Anecdotes in support of this comment:
I lived with a orthopedic surgeon doing a specialization in pediatric orthopedia.
He was very very very good based on my understanding of the places he had worked, the offers he had to undertake his specialization, the change in operation waiting times and his model of how he worked within the hospital, and that immediately after returning to his home country he was head of the newly created orthopedic pediatrics ward.
His description of how he would approach a surgery was straight-forward:
- he would review the surgical referral, his notes from his patient intake
- he would review appropriate notes and documentation from the hospital on the allowed surgeries allowed, including reference texts on that particular surgery
- he would create a full plan for entering, performing, and exiting the operation
- (surgery)
- he would review the plan, add notes on how it actually went
So it's not like he woke up, walked into a surgical room, and ad-libbed it.
As an anecdote, he said he liked B-students for his surgical teams because they had to work hard to get there.

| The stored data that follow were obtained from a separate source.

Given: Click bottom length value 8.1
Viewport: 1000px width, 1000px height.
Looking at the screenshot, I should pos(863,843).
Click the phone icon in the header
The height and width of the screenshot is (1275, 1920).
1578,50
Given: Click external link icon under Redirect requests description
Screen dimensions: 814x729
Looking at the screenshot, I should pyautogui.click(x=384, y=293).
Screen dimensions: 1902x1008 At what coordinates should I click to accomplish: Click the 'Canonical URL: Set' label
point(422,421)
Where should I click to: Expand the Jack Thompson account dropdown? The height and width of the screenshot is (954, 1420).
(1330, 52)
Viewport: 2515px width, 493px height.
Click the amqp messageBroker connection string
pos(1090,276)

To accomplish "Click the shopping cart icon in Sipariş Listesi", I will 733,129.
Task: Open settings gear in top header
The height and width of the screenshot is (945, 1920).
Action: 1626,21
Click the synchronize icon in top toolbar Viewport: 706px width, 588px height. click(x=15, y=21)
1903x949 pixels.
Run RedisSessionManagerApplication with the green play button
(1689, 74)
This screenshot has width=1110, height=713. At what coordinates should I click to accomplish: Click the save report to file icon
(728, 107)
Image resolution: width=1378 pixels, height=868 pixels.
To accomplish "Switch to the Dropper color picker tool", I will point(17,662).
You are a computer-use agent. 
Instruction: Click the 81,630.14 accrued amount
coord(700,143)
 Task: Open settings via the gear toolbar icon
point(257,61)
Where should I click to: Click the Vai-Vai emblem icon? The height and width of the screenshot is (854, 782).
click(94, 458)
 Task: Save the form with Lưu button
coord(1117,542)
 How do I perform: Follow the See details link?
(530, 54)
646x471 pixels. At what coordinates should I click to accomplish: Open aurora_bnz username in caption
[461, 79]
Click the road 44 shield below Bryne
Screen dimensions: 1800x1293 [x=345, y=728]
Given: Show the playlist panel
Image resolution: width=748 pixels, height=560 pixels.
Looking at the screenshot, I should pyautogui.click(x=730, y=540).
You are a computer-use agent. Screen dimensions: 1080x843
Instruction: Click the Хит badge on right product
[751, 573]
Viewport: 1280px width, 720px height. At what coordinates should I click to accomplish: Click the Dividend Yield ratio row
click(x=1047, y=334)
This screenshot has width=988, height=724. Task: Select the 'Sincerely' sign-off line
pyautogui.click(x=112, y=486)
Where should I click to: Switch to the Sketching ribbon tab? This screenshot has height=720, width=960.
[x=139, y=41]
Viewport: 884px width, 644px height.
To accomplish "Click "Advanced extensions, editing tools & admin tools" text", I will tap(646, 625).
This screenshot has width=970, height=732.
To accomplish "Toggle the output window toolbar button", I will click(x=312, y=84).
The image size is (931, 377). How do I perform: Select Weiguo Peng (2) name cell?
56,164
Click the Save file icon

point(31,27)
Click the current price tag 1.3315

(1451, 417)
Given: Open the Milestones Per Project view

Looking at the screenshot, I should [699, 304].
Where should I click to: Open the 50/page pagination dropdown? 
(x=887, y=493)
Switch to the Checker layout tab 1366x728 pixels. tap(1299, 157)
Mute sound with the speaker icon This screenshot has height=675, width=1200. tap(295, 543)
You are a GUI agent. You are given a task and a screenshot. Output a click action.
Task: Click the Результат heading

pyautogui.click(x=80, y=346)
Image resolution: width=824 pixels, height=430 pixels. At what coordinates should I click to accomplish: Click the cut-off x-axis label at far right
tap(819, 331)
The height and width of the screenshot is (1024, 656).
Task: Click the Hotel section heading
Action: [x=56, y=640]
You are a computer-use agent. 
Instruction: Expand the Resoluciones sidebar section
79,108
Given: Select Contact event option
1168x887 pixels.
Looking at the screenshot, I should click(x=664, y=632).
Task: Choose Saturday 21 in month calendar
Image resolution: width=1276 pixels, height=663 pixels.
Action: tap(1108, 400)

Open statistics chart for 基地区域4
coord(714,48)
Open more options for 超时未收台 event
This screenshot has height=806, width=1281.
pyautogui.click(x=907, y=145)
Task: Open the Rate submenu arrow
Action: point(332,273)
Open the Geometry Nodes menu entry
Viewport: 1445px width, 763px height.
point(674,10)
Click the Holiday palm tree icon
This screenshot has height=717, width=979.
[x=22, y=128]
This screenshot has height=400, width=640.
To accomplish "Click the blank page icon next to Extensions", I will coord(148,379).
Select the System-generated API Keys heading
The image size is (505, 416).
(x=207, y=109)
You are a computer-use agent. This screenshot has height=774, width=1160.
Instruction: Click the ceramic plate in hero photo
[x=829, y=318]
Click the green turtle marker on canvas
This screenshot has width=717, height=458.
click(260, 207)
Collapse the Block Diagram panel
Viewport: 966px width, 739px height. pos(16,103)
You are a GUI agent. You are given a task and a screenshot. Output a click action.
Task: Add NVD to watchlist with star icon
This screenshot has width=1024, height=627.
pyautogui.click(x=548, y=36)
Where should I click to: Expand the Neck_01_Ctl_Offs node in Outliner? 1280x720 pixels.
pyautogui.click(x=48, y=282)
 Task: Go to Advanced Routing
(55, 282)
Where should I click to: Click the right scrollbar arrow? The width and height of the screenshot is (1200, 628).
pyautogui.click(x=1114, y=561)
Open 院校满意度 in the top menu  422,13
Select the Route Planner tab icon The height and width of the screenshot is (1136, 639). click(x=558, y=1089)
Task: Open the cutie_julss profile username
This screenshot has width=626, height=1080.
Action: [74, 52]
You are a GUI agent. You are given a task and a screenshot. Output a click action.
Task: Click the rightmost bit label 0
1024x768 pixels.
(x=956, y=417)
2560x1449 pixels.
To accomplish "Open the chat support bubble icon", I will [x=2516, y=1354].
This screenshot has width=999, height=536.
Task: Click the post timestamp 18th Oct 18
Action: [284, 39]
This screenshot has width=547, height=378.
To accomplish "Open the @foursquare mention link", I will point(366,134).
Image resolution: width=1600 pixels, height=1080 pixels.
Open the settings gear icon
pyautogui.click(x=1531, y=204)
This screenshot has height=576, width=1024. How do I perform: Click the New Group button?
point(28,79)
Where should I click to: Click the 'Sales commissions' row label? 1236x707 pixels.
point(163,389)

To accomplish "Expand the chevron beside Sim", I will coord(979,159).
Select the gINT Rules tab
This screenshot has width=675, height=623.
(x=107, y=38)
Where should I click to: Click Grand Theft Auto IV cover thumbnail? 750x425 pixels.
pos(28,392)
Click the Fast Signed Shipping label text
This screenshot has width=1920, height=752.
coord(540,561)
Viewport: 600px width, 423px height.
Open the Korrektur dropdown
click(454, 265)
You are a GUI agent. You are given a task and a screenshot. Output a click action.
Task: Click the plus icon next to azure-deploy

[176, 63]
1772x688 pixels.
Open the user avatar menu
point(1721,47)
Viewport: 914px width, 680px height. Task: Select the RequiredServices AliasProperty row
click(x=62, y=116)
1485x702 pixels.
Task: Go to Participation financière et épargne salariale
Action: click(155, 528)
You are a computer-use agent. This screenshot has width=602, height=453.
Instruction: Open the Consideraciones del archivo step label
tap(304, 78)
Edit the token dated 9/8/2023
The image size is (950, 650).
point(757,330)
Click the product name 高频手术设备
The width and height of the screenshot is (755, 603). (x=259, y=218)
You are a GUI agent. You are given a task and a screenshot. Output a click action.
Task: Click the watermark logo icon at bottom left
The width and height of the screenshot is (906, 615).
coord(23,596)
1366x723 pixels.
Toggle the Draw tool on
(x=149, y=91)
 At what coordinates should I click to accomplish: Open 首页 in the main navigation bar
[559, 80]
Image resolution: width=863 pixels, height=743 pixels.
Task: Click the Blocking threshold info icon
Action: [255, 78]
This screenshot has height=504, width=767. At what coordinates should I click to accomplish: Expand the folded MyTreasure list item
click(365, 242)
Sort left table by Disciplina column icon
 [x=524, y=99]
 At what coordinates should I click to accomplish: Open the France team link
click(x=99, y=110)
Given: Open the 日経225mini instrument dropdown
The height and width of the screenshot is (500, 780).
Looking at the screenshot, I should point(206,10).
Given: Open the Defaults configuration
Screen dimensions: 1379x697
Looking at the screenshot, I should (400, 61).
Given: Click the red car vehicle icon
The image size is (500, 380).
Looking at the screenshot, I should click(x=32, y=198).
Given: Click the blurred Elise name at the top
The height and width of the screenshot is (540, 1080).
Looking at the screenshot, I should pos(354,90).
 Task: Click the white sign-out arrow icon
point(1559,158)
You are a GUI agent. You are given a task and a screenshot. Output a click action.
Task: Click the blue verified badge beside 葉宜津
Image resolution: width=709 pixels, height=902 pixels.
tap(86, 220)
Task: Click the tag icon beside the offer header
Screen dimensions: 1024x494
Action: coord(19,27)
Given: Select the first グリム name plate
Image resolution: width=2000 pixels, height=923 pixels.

I also was good friends with a very nerdy emergency room doctor. He offered the anecdote that he was "called out" for using Google. His justification was that "once you throw in the appropriate medical terms, all you're getting is the latest research on treatments--and I was attempting to offer the best and latest in proven care". He also made the several changes to the shifts at the ER, including using time-sheet and patient data to show that patient outcomes suffered during longer doctor shift rotations. His anecdote on his schooling; "I was a bad student, and I'm a poor doctor, but my job is to get you stable until we can intervene properly". He funded a startup and wrote (in Java) a medical EMR system.